Each line below from the one containing "Viewport: 1454px width, 869px height." through the one containing "This screenshot has width=941, height=351." is to be given again exactly, and no line outside that span.

——————

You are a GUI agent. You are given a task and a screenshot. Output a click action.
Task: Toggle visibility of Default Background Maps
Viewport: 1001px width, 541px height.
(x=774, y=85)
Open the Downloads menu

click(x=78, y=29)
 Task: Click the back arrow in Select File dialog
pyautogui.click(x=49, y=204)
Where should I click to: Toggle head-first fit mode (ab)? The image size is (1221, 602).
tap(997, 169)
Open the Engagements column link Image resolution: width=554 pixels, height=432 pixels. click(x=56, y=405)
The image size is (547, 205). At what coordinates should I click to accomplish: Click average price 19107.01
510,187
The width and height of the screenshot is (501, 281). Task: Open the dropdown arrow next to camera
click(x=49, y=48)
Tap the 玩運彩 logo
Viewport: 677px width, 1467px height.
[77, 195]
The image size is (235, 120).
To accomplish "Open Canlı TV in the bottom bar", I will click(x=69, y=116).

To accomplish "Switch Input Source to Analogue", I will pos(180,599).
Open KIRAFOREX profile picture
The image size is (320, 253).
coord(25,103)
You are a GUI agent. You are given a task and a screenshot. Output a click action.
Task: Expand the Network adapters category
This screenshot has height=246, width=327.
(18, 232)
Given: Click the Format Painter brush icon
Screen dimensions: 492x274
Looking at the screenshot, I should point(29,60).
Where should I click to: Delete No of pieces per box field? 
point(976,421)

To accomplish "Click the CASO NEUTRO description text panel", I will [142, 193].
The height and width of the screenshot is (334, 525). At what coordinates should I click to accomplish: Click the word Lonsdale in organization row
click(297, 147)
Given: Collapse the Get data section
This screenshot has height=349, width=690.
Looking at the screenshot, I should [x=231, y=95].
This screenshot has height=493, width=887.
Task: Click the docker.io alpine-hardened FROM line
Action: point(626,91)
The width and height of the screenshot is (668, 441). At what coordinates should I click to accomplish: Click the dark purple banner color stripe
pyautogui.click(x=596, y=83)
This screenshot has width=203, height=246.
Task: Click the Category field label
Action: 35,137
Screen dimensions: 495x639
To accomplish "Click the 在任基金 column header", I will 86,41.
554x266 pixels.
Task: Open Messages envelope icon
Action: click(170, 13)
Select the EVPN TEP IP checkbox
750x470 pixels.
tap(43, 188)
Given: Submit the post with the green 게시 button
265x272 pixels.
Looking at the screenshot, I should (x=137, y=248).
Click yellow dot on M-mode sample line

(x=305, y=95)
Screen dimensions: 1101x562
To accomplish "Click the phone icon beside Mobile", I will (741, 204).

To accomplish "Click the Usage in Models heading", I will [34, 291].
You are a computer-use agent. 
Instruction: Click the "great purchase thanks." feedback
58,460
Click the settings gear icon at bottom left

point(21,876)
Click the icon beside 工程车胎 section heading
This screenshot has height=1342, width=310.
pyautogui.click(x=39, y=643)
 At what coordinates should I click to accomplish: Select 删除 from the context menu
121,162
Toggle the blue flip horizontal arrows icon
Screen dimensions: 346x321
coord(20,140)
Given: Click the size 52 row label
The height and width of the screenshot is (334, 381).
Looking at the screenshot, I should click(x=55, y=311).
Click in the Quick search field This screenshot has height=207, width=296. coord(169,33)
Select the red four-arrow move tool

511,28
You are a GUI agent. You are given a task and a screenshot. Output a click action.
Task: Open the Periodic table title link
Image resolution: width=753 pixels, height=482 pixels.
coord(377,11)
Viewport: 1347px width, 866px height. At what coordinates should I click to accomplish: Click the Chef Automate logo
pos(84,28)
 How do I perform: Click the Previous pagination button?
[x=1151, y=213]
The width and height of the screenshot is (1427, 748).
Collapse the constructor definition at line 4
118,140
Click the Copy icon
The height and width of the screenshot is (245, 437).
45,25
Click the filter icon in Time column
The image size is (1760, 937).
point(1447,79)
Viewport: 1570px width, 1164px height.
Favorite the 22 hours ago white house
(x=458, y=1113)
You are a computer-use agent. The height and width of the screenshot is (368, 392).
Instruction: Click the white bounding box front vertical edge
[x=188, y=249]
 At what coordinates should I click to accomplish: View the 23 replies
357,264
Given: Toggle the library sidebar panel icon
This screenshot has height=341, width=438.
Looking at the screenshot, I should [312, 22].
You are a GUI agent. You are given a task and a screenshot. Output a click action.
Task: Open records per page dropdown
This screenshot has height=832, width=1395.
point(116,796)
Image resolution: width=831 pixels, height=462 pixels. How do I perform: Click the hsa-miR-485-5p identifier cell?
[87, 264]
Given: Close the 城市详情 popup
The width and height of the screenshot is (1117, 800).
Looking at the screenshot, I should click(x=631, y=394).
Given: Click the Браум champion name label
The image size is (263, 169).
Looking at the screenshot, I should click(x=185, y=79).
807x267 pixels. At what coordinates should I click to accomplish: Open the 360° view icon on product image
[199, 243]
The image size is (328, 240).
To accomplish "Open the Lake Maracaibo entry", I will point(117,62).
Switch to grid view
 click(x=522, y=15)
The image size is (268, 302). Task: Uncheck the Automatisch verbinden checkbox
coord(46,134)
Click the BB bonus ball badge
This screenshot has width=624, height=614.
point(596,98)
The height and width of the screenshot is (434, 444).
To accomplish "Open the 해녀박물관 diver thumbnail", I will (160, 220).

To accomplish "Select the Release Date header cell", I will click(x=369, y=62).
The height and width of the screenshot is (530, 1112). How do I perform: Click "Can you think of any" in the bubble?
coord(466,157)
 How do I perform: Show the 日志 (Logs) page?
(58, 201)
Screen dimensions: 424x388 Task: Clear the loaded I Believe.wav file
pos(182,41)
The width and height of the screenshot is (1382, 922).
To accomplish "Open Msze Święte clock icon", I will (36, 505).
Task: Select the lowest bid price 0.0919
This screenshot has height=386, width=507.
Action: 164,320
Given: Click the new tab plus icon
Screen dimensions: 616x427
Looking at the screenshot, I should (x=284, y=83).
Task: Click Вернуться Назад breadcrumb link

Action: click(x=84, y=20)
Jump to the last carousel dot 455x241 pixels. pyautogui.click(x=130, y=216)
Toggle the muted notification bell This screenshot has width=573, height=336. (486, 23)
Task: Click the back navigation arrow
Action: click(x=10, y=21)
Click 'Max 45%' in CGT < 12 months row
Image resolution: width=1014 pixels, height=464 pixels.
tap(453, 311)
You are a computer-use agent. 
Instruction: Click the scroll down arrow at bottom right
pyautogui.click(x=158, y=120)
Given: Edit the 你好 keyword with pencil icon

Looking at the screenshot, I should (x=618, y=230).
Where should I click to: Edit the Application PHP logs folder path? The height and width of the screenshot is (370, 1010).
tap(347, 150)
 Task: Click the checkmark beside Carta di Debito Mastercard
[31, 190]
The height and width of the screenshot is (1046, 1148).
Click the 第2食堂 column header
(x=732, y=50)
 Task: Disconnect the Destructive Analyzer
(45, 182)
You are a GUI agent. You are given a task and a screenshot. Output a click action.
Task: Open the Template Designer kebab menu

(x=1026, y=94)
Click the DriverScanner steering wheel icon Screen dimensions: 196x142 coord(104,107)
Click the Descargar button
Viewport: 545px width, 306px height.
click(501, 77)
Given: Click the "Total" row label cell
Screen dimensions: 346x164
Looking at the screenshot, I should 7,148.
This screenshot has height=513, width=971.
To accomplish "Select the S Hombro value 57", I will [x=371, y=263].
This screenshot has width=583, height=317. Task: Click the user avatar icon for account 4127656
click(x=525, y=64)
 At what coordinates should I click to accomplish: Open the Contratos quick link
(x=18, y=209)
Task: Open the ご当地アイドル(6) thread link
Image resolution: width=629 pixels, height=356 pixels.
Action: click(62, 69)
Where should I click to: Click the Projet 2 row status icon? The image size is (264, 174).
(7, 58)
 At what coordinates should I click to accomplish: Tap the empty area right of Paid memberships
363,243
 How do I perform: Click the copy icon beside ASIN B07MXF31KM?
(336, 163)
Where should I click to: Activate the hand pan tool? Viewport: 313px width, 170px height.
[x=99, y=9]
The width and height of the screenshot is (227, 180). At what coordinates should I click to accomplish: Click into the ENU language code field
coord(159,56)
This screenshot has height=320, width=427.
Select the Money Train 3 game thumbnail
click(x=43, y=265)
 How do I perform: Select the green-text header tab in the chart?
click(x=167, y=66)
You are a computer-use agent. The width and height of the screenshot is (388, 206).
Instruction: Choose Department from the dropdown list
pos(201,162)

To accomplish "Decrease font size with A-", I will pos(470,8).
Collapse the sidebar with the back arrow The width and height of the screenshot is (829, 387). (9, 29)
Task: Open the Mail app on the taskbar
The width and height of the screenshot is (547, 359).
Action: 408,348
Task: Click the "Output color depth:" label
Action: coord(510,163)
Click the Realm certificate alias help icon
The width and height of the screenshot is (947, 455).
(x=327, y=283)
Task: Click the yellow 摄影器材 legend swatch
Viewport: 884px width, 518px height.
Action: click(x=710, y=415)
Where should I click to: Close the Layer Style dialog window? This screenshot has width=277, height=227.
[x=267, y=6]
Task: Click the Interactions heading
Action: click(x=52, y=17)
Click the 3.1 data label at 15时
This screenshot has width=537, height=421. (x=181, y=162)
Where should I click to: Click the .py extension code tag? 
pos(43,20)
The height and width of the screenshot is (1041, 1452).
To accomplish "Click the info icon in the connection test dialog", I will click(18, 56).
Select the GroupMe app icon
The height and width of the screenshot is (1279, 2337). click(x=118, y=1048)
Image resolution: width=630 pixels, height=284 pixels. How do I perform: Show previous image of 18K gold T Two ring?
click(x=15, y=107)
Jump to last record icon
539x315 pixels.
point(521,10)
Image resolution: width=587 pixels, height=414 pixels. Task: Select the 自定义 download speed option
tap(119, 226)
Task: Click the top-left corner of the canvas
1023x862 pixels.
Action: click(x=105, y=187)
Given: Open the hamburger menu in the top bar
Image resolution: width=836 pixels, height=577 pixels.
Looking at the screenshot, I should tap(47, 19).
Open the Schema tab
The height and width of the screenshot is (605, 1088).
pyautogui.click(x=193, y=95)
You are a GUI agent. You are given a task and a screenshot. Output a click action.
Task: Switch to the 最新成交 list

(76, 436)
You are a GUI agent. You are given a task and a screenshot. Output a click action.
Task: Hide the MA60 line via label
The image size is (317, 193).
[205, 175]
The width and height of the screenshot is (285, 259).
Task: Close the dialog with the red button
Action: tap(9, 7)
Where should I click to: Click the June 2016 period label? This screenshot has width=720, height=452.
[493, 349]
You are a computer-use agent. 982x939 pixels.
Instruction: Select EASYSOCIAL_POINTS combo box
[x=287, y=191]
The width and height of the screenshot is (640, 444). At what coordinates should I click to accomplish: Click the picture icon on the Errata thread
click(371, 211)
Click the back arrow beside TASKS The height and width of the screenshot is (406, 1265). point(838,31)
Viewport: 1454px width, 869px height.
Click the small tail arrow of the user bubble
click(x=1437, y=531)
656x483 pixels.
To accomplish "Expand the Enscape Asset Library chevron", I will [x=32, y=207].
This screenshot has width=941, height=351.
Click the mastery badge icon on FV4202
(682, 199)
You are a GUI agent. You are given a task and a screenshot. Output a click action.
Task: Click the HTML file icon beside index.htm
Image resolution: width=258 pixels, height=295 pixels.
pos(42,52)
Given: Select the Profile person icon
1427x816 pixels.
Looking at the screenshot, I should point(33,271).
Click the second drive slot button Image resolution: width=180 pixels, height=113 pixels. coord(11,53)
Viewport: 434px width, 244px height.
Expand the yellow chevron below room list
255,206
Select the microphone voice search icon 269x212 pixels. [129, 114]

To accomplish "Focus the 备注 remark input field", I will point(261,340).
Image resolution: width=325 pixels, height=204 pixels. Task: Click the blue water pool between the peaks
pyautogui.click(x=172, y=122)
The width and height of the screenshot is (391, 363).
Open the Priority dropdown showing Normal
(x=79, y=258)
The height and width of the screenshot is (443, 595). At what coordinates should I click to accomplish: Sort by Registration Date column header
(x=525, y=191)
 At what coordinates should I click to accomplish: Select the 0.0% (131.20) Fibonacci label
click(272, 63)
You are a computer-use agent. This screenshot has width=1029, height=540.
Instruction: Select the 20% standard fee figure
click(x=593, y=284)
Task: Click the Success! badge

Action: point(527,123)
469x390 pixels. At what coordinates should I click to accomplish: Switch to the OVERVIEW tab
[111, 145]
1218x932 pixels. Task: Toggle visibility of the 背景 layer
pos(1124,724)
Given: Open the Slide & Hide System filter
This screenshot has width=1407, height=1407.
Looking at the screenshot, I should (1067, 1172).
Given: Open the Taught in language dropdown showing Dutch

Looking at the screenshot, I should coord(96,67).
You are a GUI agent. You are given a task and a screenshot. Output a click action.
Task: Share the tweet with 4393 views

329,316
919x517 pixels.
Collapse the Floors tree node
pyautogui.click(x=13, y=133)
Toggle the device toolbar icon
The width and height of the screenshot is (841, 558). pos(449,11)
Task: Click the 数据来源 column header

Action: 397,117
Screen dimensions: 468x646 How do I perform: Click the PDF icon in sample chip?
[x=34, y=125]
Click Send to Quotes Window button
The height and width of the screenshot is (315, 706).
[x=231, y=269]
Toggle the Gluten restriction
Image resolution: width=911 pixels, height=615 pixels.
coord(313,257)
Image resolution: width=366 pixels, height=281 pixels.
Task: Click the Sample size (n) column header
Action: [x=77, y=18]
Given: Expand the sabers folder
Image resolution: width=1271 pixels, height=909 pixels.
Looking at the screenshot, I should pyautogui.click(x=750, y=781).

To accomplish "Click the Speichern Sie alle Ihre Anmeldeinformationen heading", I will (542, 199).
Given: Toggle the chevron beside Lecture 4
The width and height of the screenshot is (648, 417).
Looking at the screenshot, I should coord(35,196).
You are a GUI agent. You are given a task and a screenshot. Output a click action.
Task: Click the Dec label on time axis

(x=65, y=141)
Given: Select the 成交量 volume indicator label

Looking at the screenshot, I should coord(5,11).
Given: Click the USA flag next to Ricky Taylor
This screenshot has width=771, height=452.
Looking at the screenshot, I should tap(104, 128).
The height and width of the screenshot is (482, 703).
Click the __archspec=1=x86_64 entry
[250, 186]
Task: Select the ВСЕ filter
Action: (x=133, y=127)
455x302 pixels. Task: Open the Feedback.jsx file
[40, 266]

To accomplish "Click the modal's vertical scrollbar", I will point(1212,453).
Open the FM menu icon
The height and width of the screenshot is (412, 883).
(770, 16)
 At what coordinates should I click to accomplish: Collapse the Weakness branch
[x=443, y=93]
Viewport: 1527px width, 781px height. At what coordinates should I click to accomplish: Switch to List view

——————

» EXPECTED OUTPUT
Viewport: 1454px width, 869px height.
Click the small tail arrow of the user bubble
click(x=1437, y=531)
656x483 pixels.
To accomplish "Expand the Enscape Asset Library chevron", I will [x=32, y=207].
This screenshot has width=941, height=351.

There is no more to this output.